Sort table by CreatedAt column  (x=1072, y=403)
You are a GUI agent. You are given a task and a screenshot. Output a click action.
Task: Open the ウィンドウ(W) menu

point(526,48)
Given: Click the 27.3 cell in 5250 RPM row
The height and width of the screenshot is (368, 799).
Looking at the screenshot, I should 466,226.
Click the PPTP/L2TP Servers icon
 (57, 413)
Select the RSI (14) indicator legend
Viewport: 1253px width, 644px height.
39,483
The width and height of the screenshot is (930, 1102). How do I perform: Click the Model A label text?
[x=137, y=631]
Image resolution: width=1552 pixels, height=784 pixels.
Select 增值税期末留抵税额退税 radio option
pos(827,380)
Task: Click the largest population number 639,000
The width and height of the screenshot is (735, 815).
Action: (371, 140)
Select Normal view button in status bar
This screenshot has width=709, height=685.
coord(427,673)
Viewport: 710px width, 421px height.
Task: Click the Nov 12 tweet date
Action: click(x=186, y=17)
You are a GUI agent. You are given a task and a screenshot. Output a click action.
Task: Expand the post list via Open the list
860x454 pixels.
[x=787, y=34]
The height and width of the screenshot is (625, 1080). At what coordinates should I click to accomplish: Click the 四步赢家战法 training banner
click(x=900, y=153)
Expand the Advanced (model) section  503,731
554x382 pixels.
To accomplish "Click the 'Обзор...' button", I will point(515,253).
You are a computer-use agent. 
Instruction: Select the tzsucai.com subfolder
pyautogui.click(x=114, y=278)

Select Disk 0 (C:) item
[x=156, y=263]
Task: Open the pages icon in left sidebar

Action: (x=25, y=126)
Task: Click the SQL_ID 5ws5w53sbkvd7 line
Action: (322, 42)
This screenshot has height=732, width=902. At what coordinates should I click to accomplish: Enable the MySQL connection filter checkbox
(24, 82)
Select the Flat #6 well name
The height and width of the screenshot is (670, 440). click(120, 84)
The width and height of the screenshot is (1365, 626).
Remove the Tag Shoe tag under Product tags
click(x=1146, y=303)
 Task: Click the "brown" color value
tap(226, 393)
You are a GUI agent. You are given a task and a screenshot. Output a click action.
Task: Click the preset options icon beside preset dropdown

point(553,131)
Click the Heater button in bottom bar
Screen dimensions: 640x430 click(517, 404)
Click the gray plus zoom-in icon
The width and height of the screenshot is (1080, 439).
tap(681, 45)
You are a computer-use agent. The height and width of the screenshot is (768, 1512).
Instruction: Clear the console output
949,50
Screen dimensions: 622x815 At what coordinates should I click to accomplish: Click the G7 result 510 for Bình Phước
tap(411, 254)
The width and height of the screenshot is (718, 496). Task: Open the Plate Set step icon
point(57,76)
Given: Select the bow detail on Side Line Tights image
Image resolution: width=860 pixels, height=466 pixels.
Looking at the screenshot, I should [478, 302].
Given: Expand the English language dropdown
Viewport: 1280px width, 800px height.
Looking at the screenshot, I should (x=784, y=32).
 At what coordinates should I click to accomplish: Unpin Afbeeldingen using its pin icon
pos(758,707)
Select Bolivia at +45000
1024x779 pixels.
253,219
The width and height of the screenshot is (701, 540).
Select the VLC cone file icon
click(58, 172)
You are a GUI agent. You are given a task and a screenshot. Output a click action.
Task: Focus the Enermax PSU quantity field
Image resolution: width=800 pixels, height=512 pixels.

-=-=-

### WHAT YOU SHOULD DO
Write out again only the lines from the one with "Viewport: 1280px width, 800px height." through the last line of the records above. Keep every word as it stands.

### ANSWER AREA
Viewport: 1280px width, 800px height.
Looking at the screenshot, I should (x=784, y=32).
 At what coordinates should I click to accomplish: Unpin Afbeeldingen using its pin icon
pos(758,707)
Select Bolivia at +45000
1024x779 pixels.
253,219
The width and height of the screenshot is (701, 540).
Select the VLC cone file icon
click(58, 172)
You are a GUI agent. You are given a task and a screenshot. Output a click action.
Task: Focus the Enermax PSU quantity field
Image resolution: width=800 pixels, height=512 pixels.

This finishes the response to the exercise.